■ **Problem details**
Change "At what coordinates should I click to accomplish" to "Which point should I click to accomplish" throughout the records below and reproduce them with nothing else altered. Leave the pictures out of your copy.

■ **Record list**
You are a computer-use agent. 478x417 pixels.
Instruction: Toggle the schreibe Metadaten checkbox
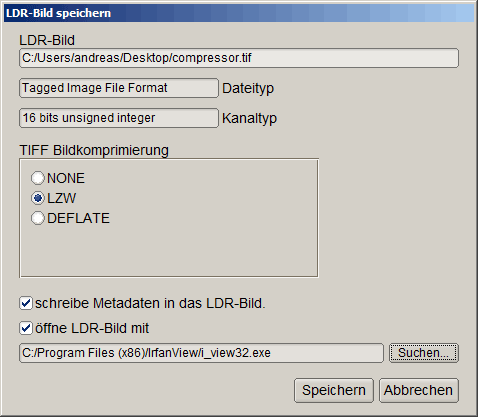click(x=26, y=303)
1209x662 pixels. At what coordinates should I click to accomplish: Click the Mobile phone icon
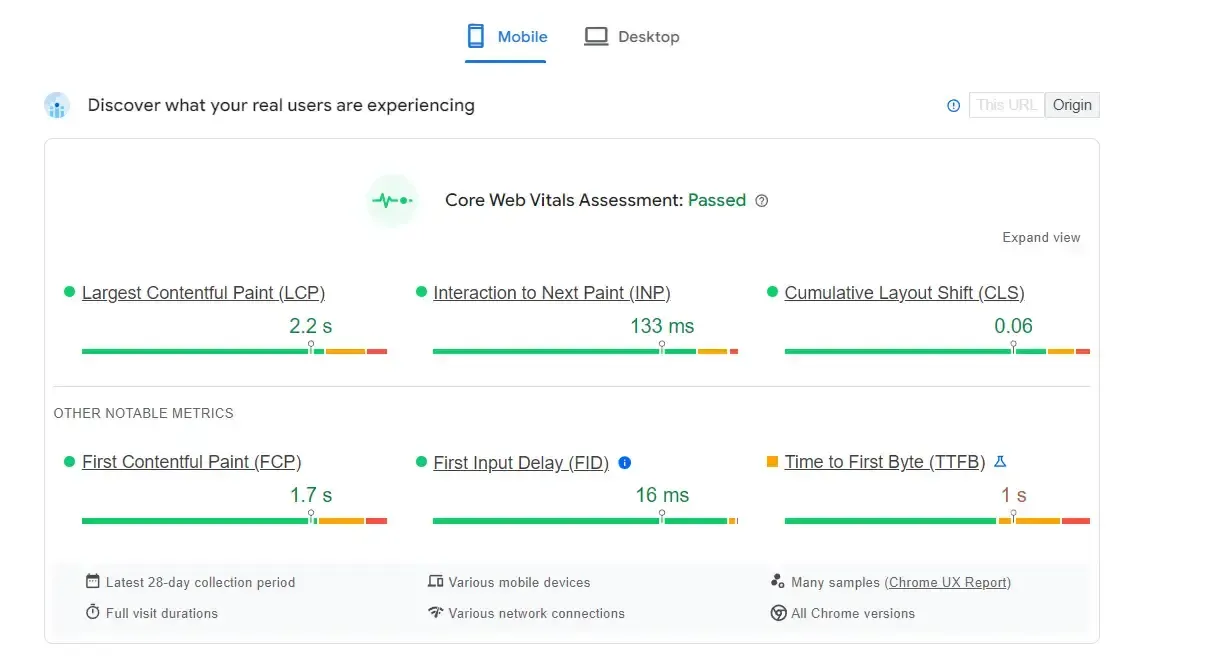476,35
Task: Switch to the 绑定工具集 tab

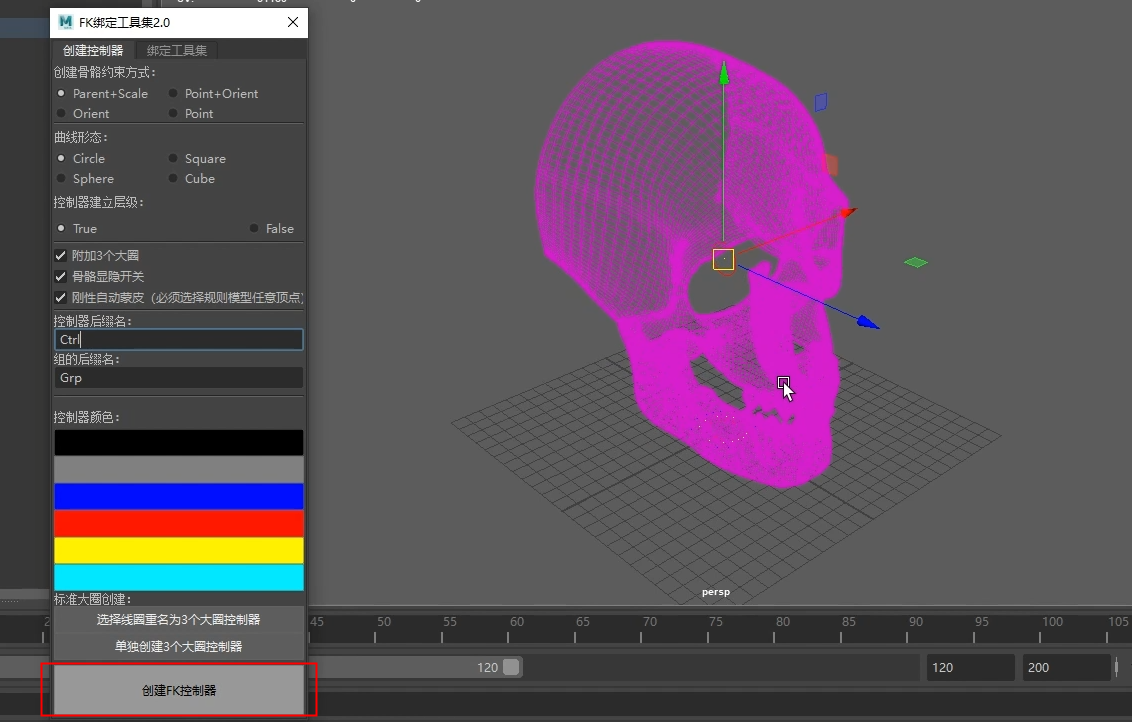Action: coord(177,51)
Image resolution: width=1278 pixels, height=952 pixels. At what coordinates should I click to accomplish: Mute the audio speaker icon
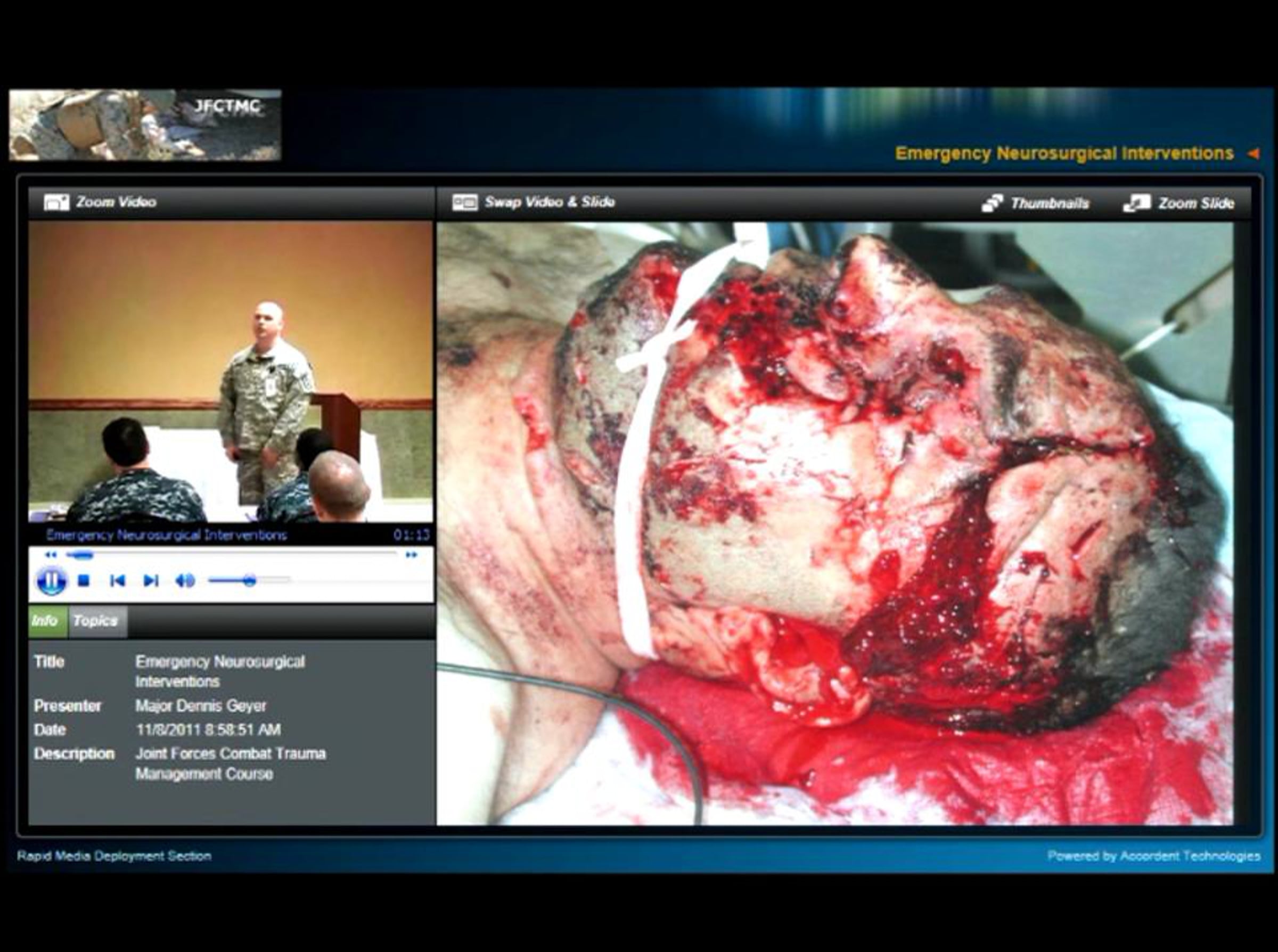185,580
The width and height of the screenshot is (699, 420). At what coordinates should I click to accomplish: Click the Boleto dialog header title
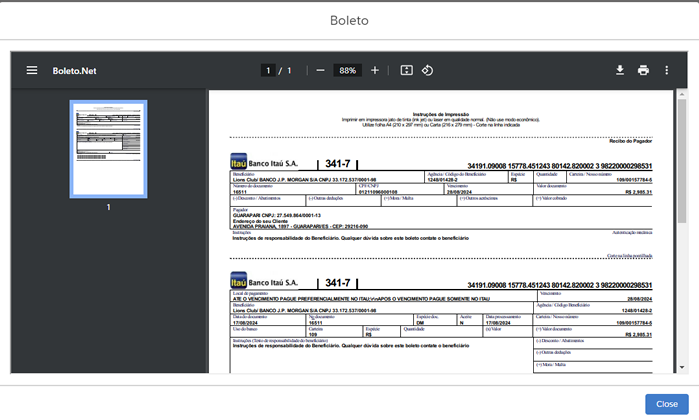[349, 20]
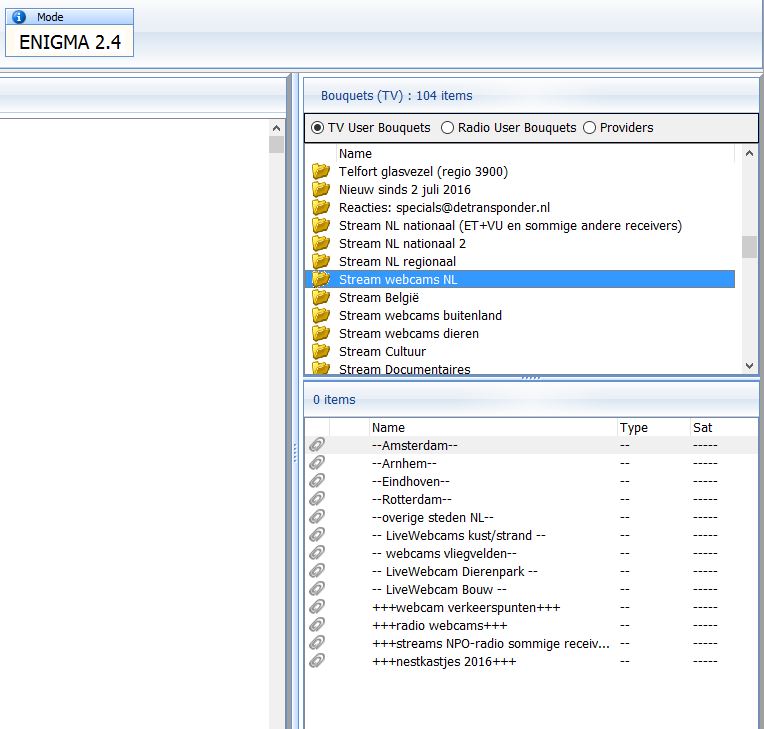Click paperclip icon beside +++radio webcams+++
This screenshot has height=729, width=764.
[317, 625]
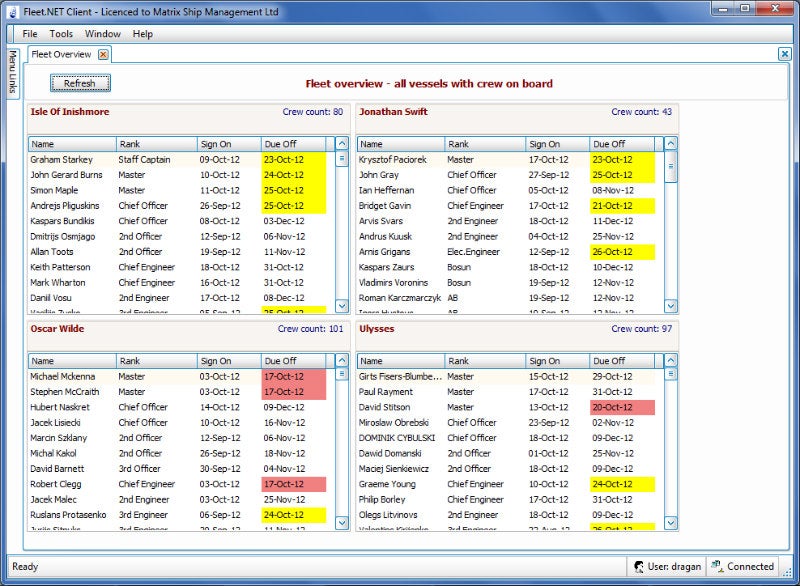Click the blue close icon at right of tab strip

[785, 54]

■ **Finished exercise**
You are a computer-use agent. 478x417 pixels.
Instruction: Toggle the schreibe Metadaten checkbox
click(x=26, y=303)
1209x662 pixels. Which point should I click to accomplish: Click the Mobile phone icon
476,35
Task: Switch to the 绑定工具集 tab

Action: coord(177,51)
Image resolution: width=1278 pixels, height=952 pixels. Which point should I click to accomplish: Mute the audio speaker icon
185,580
The width and height of the screenshot is (699, 420). Which point should I click to accomplish: Click the Boleto dialog header title
[349, 20]
Click paperclip icon beside +++radio webcams+++
This screenshot has height=729, width=764.
[317, 625]
Click the blue close icon at right of tab strip

[785, 54]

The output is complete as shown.